DPS Computing Uncovers Solution to OS X ‘Superbug’
Following numerous hours of investigation by DPS Computing into the OS X ‘superbug’, which causes repeated kernel panics over and over again with apparently no common cause, we have uncovered a solution that, in testing, has proved to work and correct the critical bug in the OS X operating system, which Apple have been attempting to deal with for the past 18 months.
Now firstly, there’s a couple of points that we need to make. One, it’s doubtful that this is the only solution, or necessarily the best, however, our tests have shown that it should work in a lot of circumstances, if not the majority.
As some of you will remember, we reported two days ago on the plight of MacBook Pro users experiencing kernel panics persistently out of the blue. Following in depth research into this issue, we discovered that Apple initially for six months denied that the problem was cause by Apple hardware or software, instead indicating that it must be third party software and hardware that users are adding to their machines. Around 12 months ago, Apple appear to have finally conceded that there was a problem with the aptly named ‘Black Screen of Death’ (silent kernel panics) was due to a low level hardware and OS X bug.

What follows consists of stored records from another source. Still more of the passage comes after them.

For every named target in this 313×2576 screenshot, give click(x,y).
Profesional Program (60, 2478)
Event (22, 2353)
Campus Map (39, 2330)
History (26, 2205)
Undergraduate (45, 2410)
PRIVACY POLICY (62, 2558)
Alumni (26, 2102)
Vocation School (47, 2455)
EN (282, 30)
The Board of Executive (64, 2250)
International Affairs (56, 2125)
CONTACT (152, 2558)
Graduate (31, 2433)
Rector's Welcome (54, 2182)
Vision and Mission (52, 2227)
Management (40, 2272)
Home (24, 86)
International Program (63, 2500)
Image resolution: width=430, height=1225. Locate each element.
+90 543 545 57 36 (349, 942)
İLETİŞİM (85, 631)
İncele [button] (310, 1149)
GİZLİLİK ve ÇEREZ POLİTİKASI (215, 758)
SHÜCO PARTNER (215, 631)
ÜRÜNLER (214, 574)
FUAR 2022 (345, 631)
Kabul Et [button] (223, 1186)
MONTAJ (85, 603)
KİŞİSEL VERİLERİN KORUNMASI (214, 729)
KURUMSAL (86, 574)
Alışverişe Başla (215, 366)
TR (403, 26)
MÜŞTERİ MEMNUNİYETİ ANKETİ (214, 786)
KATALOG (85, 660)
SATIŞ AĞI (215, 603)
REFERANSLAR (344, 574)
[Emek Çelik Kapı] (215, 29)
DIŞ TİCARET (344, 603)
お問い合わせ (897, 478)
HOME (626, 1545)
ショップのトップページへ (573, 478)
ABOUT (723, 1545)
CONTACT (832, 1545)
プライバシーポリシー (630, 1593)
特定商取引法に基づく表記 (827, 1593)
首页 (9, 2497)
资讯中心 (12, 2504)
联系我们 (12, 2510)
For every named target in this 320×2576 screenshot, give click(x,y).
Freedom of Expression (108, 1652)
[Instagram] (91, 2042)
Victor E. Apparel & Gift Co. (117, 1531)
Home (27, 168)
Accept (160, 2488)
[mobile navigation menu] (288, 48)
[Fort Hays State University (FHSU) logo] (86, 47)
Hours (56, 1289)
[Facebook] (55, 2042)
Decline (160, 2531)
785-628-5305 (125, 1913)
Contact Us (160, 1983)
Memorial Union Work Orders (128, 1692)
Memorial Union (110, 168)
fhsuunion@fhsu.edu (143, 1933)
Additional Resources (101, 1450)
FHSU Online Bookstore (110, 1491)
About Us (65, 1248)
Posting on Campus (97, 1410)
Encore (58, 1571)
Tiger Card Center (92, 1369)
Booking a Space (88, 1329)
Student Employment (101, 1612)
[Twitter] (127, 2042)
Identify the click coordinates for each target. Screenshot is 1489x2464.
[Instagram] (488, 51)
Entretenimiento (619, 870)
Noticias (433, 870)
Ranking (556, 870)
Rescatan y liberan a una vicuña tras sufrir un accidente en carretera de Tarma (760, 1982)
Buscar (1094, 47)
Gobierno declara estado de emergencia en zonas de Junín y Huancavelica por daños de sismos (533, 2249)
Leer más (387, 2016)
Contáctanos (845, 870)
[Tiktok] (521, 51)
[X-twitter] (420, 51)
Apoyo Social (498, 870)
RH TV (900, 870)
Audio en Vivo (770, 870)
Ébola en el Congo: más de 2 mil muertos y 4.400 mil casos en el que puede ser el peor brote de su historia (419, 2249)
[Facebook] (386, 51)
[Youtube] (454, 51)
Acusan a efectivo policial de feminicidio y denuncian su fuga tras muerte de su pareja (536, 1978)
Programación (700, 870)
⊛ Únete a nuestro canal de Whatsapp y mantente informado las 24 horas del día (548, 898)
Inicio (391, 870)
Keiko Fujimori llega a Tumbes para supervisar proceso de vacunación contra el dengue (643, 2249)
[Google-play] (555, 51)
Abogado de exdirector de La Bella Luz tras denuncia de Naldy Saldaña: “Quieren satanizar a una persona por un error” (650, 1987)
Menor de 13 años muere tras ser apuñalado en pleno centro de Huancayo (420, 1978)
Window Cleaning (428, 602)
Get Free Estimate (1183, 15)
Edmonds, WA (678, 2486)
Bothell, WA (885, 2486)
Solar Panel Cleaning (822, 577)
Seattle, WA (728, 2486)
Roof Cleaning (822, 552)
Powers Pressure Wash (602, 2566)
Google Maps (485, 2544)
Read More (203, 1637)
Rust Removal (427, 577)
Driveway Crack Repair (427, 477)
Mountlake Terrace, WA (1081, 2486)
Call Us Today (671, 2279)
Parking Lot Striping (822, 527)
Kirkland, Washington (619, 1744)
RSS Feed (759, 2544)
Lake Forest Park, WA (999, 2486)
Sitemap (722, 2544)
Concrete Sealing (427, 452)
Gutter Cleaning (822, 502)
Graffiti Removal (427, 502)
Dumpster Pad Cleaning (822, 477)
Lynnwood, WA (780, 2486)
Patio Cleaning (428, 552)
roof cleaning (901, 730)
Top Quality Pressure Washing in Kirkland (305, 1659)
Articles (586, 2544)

It was initially indicated that a fix for the bug would be available in the 10.7.2 update to the OS X operating system. Users eagerly anticipated this update, to free them of this catastrophic ailment of their once mighty machine, however disappointment was to come. 10.7.2 was released, everybody updated and……… nothing changed.
Many users vented further frustration in the Apple community on their support forums and again another announcement was made by Apple on the support forums that this was likely being caused by a firmware issue, which it was promptly announced would be upgraded in the near future. Firmware update 2.6 was this time supposed to be the saviour of the MacBook Pros all over the country experiencing this weird and disabling bug in Apples flagship operating system. But….. you guessed it. Firmware update 2.6 came, and it went. And still, things were no better.
As mentioned in our previous article a solution, albeit temporary, that seemed to work was the use of the freeware program gfxCardStatus, which, when used to stop the dynamic switching of the graphics card, seemed to work. The main issue with this fix was that, to have a chance of temporarily fixing the issue, you had to restrict the Macs capabilities to using on the integrated Intel graphics card, which is the least powerful of the two graphics cards shipped with the MacBook Pro (the other external card being the nVidea card). Many users were however, happy to take a performance hit as they were absolutely desperate to stop the excessive kernel panics, which rendered their £2,500 Macs into little more use than a £2 paper weight.
This temporary solution, which of the many shared in the community support forums provided by Apple is without doubt the one with the highest success rate.
We tested out the gfxCardStatus fix on one of our machines and low and behold, it worked. OK, so it wasn’t perfect, but we knew that we’d all be able to wait a little while for Apple to sort the problem out.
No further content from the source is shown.